Wednesday 28 December 2011

New York Times Hacked?*

I just got an email from the New York Times, telling me they were sorry I had cancelled my subscription.  That is pretty funny, because I don't even have a subscription.  I get my endless 20 free articles a month by simply cleaning out my browser cache every time my quota runs out.  So at first I thought they had outed me as a cookie cleaning kook and were demanding payment.  After all, the Gray Lady is in a big financial hole.  She just sold a bunch of regional papers out from under the poor slobs who worked for them, and froze the pensions of foreign correspondents at the same time the CEO is leaving with a multimillion-dollar buyout.  Reporters and other staffers are apparently getting ready to storm the office of Publisher Pinch Sulzberger. You can read their open letter here.


Well, it seems that The Times email database of commenters and subscribers has been hacked, and that the emails about subscriptions are pure bogus spam. Or maybe even an inside job from a disgruntled past or present Times worker bee. No word yet if the hacktivist group Anonymous is behind the spoof, although this is the week they had vowed to hack websites of various and sundry oligarchs.  Here's the "Times" email:


Dear Home Delivery Subscriber, Our records indicate that you recently requested to cancel your home delivery subscription. Please keep in mind when your delivery service ends, you will no longer have unlimited access to NYTimes.com and our NYTimes apps.
We do hope you’ll reconsider.

☆ ☆ ☆ ☆ ☆

PROBLEMS TO WORK ON >>
**A.** Count the lines in the records below that contain the string "width". Reply with the number only.
**B.** Continue the post about the bogus New York Times email from the point where it stops.

RECORD SET >>
☆ ☆ ☆ ☆ ☆

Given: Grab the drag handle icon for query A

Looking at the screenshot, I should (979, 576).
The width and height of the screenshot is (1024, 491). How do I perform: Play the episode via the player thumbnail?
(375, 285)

☆ ☆ ☆ ☆ ☆

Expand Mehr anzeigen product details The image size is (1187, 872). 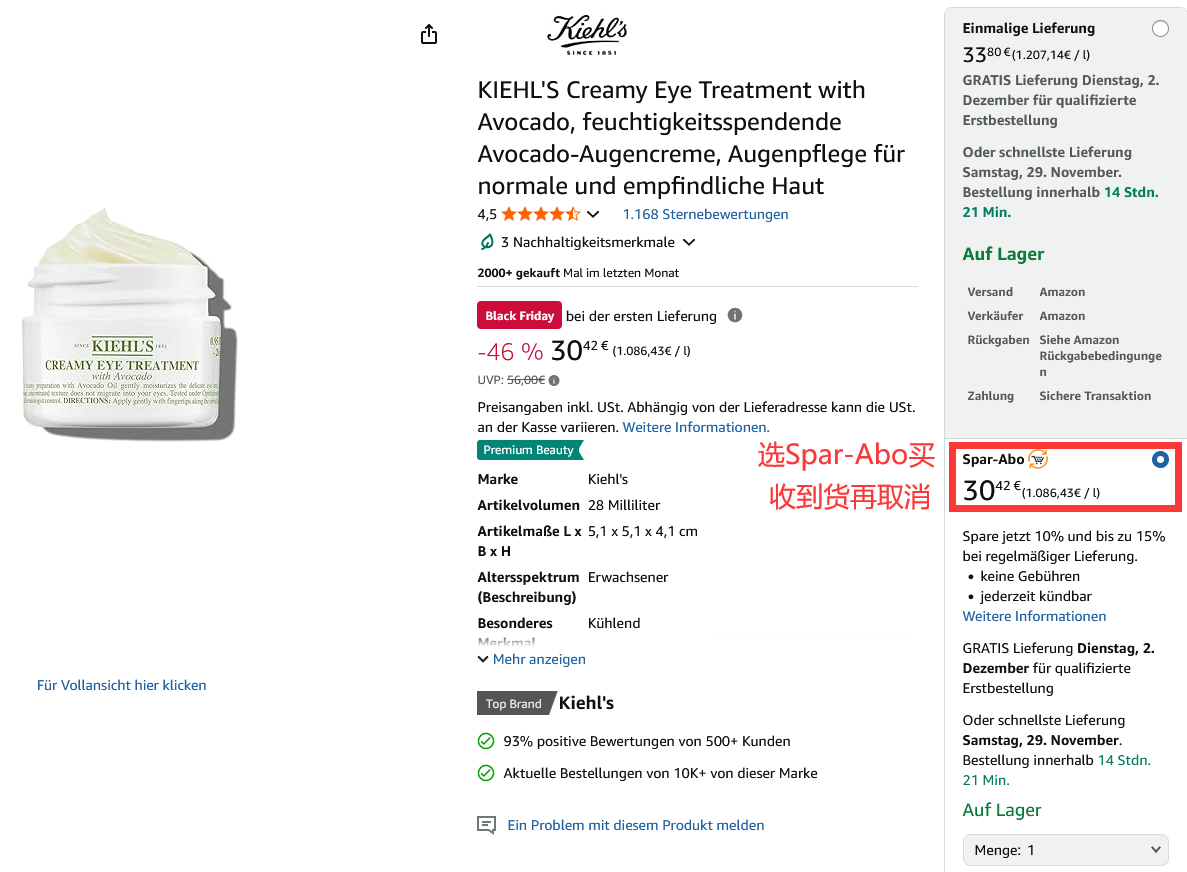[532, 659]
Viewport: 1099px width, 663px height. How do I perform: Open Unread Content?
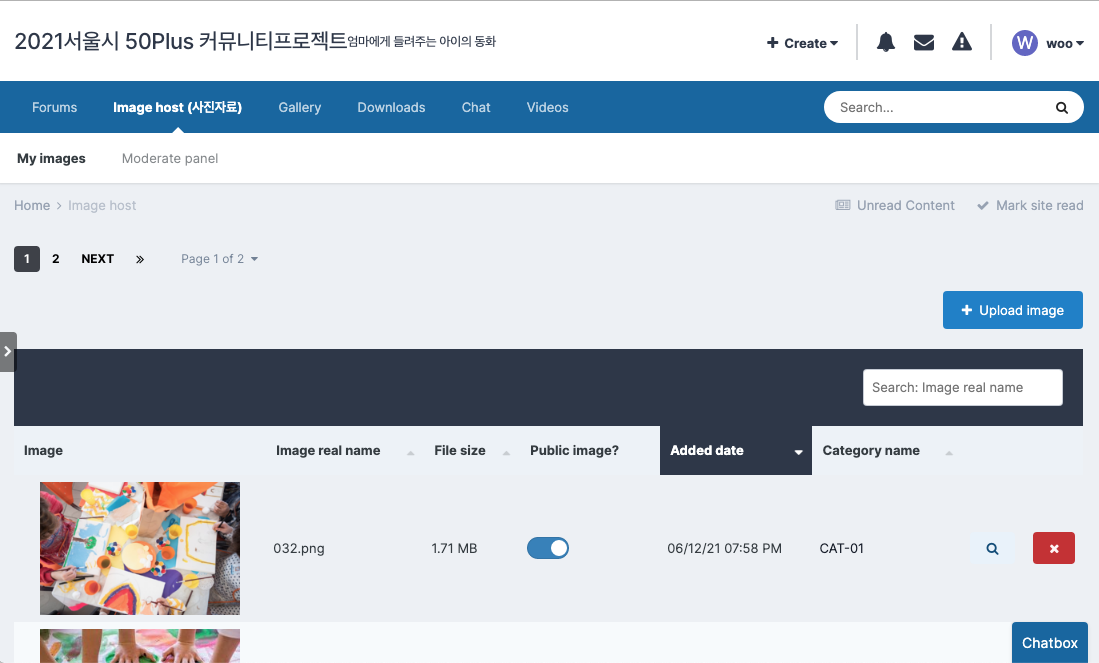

☆ ☆ ☆ ☆ ☆

REPLIES >>
**A.** 2

**B.**
As a valued Times reader we invite you to continue your current subscription at an exclusive rate of 50% off for 16 weeks. This is a limited-time offer and will no longer be valid once your current subscription ends.*
Continue your subscription and you’ll keep your free, unlimited digital access, a benefit available only for our home delivery subscribers. You’ll receive unlimited access to NYTimes.com on any device, full access to our smartphone and iPad® apps, plus you can now share your unlimited access with a family member.†
To continue your subscription call 1-877-698-0025 and mention code 38H9H (Monday–Friday, 8:30 a.m. to 8:30 p.m.; Saturday, 9 a.m. to 3 p.m. E.D.T.).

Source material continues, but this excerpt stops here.